Disposable diapers are created with wood pulp, polypropylene plastic, made from petroleum, a non-renewable resource, and the absorbent layer is made with sodium polyacrylate gel, also manufactured from petroleum. Not only do plastics pose adverse health effects including hormone disruption, but plastics can only break down into microplastics, leaching toxins into landfills and our waterways. ‘Biodegradable’ disposable diapers have become popular in recent years. While they may be compostable, they cannot naturally decompose under landfill conditions.

Landfills are finite, challenging our land resources. In order to move toward a more sustainable future, we need to reduce our waste and transition to circular solutions wherever possible.


Environmental pollutionEnvironmental Pollution
Photo from Alexander Schimmeck/Unsplash

¹U.S. Environmental Protection Agency.


How cloth diapers can reduce groundwater pollution


The convenience of disposables means throwing everything straight in the trash and off it goes to landfill. Out of sight, out of mind. But – did you know – disposing of human feces in a landfill can contaminate groundwater with pathogenic viruses e.g. Norovirus. With cloth diapers, we can reduce contamination of our waterways by emptying all solids down the toilet which can then go through sewage treatment facilities.

Cloth diapers are sometimes produced using cotton that is treated with chemicals and pesticides contributing to groundwater pollution and impacting the ecosystem of countries where cotton is a primary export. At Just Peachy, our Reusable Cloth Diaper Inserts are made using Bamboo Cotton and Hemp Cotton. Bamboo is a natural, renewable resource that grows rapidly, while hemp requires less land and less water to grow compared to cotton. Traditional disposable diapers in contrast rely solely on petrochemical materials and non-renewable resources. The outer shell of Just Peachy Cloth Diapers is made using a water-resistant material, polyurethane laminate (PUL). The lamination heat-bonding process is less polluting than chemically bonded materials. The outer shell is digitally printed to minimize the use of water and dyes commonly required to produce colourful and appealing cloth diapers.

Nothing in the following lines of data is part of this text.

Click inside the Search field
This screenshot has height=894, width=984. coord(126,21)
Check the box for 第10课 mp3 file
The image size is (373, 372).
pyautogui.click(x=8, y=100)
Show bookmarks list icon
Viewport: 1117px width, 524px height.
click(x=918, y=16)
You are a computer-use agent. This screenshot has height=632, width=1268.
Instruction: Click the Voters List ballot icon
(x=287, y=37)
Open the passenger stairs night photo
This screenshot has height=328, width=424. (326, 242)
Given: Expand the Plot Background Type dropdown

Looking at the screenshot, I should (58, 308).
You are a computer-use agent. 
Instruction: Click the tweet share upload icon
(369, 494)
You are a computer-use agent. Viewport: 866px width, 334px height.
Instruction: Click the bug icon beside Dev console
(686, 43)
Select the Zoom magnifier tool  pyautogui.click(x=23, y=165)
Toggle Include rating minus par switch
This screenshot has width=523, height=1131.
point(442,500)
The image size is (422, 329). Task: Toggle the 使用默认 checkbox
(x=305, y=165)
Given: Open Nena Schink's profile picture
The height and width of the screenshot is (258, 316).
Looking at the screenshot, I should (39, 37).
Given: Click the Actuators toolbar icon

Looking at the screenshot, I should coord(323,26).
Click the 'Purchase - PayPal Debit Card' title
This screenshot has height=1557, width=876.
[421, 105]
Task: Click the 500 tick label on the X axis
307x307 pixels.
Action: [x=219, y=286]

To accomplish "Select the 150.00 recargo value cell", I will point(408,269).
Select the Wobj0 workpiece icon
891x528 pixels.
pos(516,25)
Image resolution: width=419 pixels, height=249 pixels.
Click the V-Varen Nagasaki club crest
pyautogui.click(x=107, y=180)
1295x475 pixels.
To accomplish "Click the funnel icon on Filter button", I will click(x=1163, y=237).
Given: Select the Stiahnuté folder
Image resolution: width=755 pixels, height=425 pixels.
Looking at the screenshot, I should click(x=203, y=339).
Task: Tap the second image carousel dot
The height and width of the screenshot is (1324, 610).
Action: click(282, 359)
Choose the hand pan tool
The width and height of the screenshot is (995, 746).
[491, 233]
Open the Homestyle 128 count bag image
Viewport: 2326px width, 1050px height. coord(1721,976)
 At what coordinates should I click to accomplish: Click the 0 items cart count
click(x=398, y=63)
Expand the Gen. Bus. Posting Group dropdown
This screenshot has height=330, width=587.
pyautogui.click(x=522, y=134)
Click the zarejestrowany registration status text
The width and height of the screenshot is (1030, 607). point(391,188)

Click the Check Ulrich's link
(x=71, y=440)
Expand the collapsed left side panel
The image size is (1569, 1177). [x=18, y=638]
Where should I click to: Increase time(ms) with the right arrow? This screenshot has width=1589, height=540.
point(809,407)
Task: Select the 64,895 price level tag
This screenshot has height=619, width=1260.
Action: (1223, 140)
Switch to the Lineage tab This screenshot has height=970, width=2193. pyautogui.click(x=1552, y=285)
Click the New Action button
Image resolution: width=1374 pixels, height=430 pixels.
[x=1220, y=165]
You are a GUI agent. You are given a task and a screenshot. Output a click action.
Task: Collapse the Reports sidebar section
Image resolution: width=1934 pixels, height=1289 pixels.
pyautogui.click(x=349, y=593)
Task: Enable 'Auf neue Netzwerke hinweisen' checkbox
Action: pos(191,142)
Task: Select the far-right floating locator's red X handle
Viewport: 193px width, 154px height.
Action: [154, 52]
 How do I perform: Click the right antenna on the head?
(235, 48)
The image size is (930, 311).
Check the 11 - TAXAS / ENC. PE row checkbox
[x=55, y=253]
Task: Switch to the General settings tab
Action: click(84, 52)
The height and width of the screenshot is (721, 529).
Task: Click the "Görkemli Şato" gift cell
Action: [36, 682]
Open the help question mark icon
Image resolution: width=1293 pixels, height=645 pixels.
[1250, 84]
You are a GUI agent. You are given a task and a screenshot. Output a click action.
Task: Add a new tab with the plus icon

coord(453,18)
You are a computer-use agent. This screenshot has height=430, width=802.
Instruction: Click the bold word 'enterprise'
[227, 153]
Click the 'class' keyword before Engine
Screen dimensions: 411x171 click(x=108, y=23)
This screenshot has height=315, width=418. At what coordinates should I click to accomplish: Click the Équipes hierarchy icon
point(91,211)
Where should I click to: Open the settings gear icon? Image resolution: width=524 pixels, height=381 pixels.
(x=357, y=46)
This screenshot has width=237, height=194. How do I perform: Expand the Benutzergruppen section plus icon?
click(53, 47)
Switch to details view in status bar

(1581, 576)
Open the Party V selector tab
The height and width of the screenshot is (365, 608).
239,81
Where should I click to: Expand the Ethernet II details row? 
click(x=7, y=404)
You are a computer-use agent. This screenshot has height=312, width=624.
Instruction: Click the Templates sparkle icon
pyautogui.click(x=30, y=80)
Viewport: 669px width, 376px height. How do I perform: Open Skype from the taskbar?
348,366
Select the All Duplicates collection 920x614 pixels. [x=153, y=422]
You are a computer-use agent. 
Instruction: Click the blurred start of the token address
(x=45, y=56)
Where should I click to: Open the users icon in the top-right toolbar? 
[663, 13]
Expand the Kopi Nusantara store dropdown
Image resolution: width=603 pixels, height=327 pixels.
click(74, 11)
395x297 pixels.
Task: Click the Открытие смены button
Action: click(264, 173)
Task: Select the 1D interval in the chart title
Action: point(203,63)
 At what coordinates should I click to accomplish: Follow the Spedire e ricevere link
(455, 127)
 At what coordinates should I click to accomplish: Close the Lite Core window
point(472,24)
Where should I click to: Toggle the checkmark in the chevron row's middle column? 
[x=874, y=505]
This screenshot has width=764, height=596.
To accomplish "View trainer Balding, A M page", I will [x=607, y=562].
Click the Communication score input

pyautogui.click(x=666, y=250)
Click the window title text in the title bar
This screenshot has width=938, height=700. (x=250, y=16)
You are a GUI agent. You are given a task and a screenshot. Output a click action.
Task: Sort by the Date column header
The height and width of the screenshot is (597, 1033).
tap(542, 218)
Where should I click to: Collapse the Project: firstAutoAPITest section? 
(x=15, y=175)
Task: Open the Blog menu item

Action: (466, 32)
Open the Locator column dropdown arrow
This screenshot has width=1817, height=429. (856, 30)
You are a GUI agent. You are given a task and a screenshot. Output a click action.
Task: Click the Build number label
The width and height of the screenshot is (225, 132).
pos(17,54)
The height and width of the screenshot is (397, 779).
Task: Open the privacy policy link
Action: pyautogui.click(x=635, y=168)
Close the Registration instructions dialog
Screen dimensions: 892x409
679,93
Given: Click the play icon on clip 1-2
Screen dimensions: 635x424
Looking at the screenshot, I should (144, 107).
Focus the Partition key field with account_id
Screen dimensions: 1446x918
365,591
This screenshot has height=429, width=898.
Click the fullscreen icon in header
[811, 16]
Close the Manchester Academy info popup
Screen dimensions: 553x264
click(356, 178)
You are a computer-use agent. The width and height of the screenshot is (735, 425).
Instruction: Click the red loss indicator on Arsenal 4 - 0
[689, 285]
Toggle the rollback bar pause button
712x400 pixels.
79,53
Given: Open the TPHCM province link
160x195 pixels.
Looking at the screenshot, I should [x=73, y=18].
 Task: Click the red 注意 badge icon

Just Peachy digitally prints cloth diapers to minimize water & dyes

Just Peachy digitally prints cloth diapers to minimize water & dyes


Mitigating the global water & climate crisis with cloth diapers


The global climate and water crisis can feel like an overwhelming weight on our shoulders as consumers. As Anne-Marie Bonneau has frequently been quoted:

“​​We don't need a handful of people doing zero waste perfectly. We need millions of people doing it imperfectly.”

We believe in taking small steps toward a sustainable future. Switching to just 1 cloth diaper a day can still save up to 1,000 disposable diapers from going to landfills, reducing greenhouse gas emissions and leachate from contaminating groundwater.


How you care for your cloth diapers can dramatically reduce your environmental impact


Washing cloth diapers in a full load, line drying, and reusing cloth diapers on a second child can lower your global warming impact by 40 percent. This is the equivalent of 200kg of carbon dioxide over two and a half years, equal to driving a car approximately 1,000 km.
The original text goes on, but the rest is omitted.